▶ **EXERCISE REQUIREMENTS**: Nothing but the lines from the one containing "Task: Start debugging with green play arrow" through the end of the data should be retyped, exactly as they stand, and pictures should not be retyped.
------ SUPPLIED RECORDS ------
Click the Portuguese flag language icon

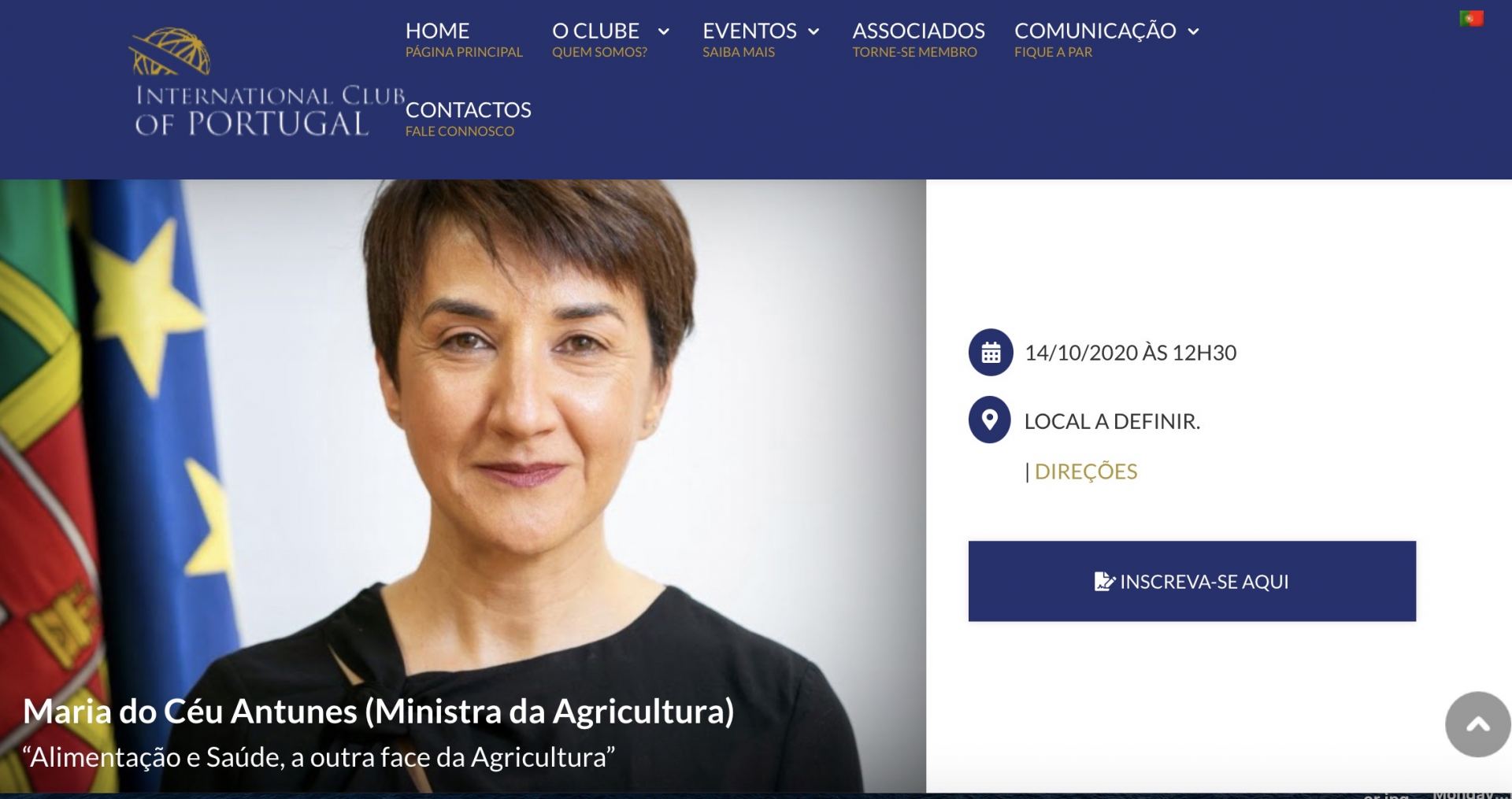1471,18
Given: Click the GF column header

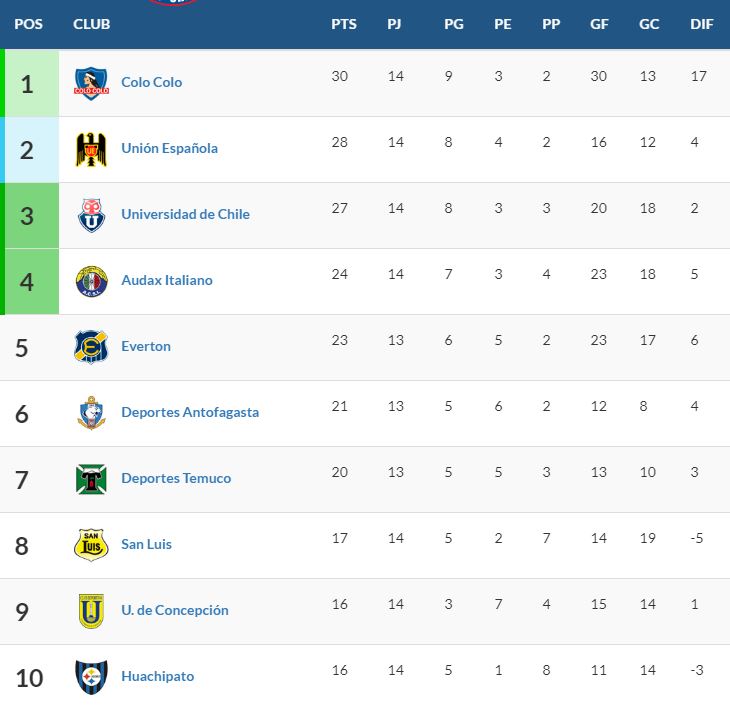Looking at the screenshot, I should point(599,24).
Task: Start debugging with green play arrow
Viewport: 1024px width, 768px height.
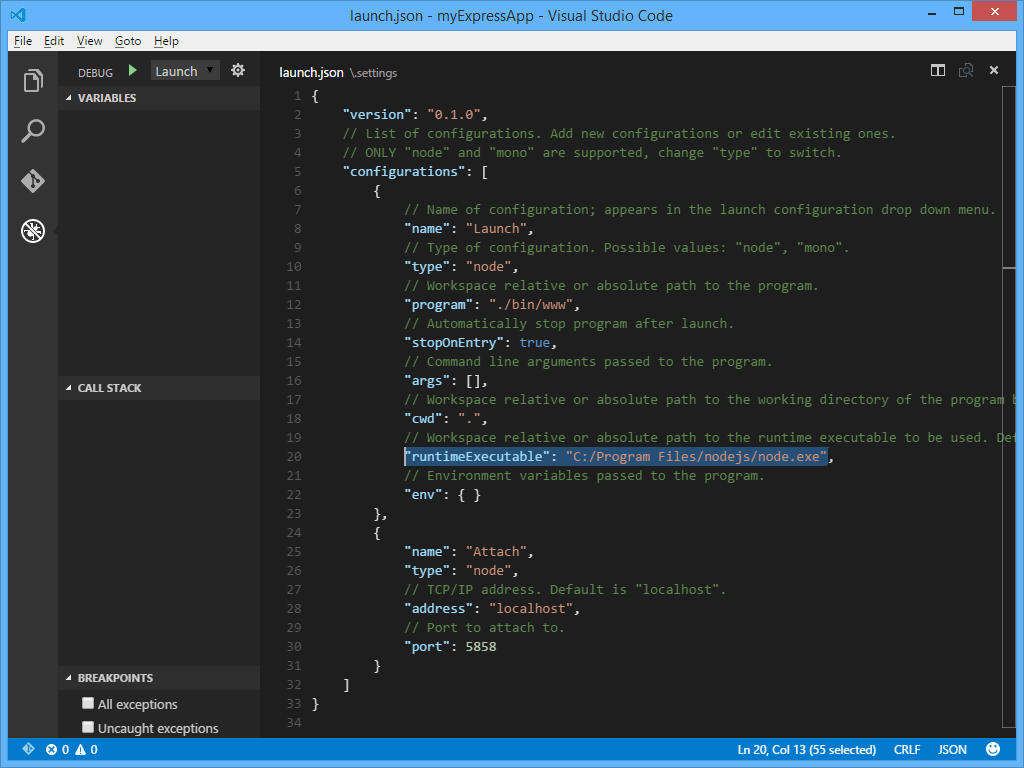Action: pyautogui.click(x=133, y=71)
------
▶ **THE ANSWER**:
Task: Start debugging with green play arrow
Viewport: 1024px width, 768px height.
Action: pyautogui.click(x=133, y=71)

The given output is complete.